Monteriggioni è la roccaforte di Valdelsa, costruita dai senesi in principio del tredicesimo secolo ed alla quale, mezzo secolo dopo, furono aggiunte delle torri a difesa dei fiorentini.
E io scorgeva già d’alcun la faccia, | |
le spalle e ’l petto e del ventre gran parte, | |
48 | e per le coste giù ambo le braccia. |
E il pellegrino già scorge il viso di alcuni di loro (io scorgeva già d’alcun la faccia), le spalle, il (’l) petto e gran parte del ventre, oltre ad entrambe le braccia a penzoloni lungo il torso (e per le coste giù ambo le braccia).
Natura certo, quando lasciò l’arte | |
di sì fatti animali, assai fé bene | |
51 | per tòrre tali essecutori a Marte. |
Certamente (certo), riflette fa sé e sé il poeta, la natura davvero ben decise (assai fé bene) quando smise d’originare simili bestie (quando lasciò l’arte di sì fatti animali), privando (per tòrre) il dio della guerra, Marte, di siffatti combattenti.

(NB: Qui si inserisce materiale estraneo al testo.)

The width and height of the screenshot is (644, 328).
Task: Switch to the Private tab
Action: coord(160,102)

E s’ella d’elefanti e di balene | |
non si pente, chi guarda sottilmente, | |
54 | più giusta e più discreta la ne tene; |
ché dove l’argomento de la mente | |
s’aggiugne al mal volere e a la possa, | |
57 | nessun riparo vi può far la gente. |
E s’ella persevera con convinzione (non si pente) nella creazione d’elefanti e di balene, chi ne osservi con fine assennatezza (chi guarda sottilmente), non può esimersi dal ritenerla (la ne tene) tanto più equanime ed accorta (più giusta e più discreta); poiché solamente nel caso in cui lo strumento dell’intelletto (ché dove l’argomento de la mente) s’aggiunga a malefica volontà e forza fisica (s’aggiugne al mal volere e a la possa), non vi sarà alcuno scampo per il genere umano.

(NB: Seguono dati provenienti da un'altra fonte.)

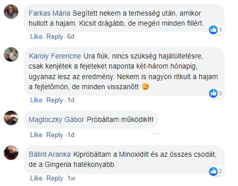Click the 1w timestamp on Bálint Aranka's comment

tap(71, 178)
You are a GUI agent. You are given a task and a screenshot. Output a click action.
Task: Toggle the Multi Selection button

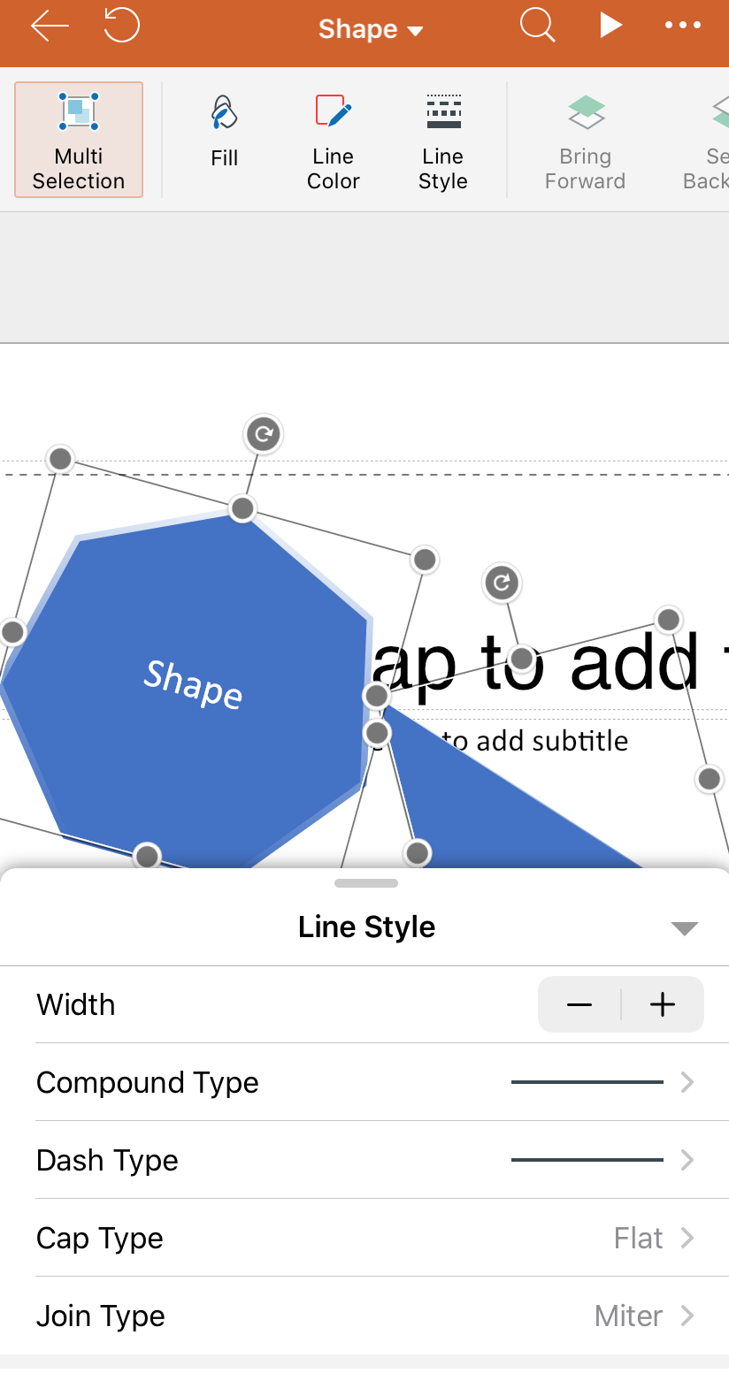(x=79, y=140)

Il concetto espresso s’evince dalla convinzione dantesca che la facoltà dell’intelletto, qualora unita a meschina volontà e potenza corporea, non possa che originare dannose conseguenze ad ampio raggio; riflettere su fatto che la natura, nell’aver interrotto la procreazione di tali creature, di mole medesima ad altre specie animali, ma d’intrinseca crudeltà rispetto alle stesse, per possesso di ragione, appunto perché mal utilizzata, non può che convincere della sua assoluta saggezza e buon senso.

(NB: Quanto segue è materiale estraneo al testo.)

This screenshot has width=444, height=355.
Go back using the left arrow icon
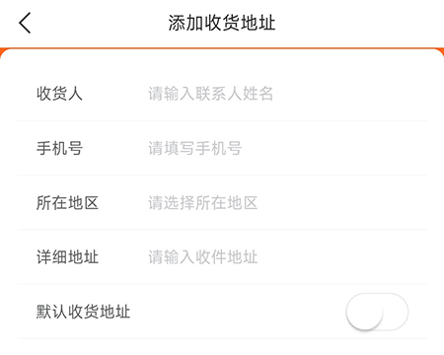click(25, 23)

La faccia sua mi parea lunga e grossa | |
come la pina di San Pietro a Roma, | |
60 | e a sua proporzione eran l’altre ossa; |
sì che la ripa, ch’era perizoma | |
dal mezzo in giù, ne mostrava ben tanto | |
63 | di sovra, che di giugnere a la chioma |
tre Frison s’averien dato mal vanto; | |
però ch’i’ ne vedea trenta gran palmi | |
66 | dal loco in giù dov’omo affibbia ’l manto. |
La testa del gigante a Dante sembra lunga e grande quanto la pigna (La faccia sua mi parea lunga e grossa come la pina) di San Pietro a Roma, e la rimanente parte dello scheletro è proporzionata alla stessa (a sua proporzione eran l’altre ossa); in modo che la roccia (sì che la ripa), che fa da mutanda dalla vita (ch’era perizoma dal mezzo) in giù, mostra talmente tanto della parte superiore del suo corpo (ne mostrava ben tanto di sovra), che per giungere da quel punto fino ai capelli (che di giugnere a la chioma) tre frisoni accatastati non riuscirebbero nell’impresa (tre Frison s’averien dato mal vanto); in quanto il discepolo ne vede almeno una trentina di palmi abbondante (però ch’i’ ne vedea trenta gran palmi) da lì fino alla parte fisica dove l’uomo lega il mantello (dal loco in giù dov’omo affibbia ’l manto), ovvero sulla clavicola.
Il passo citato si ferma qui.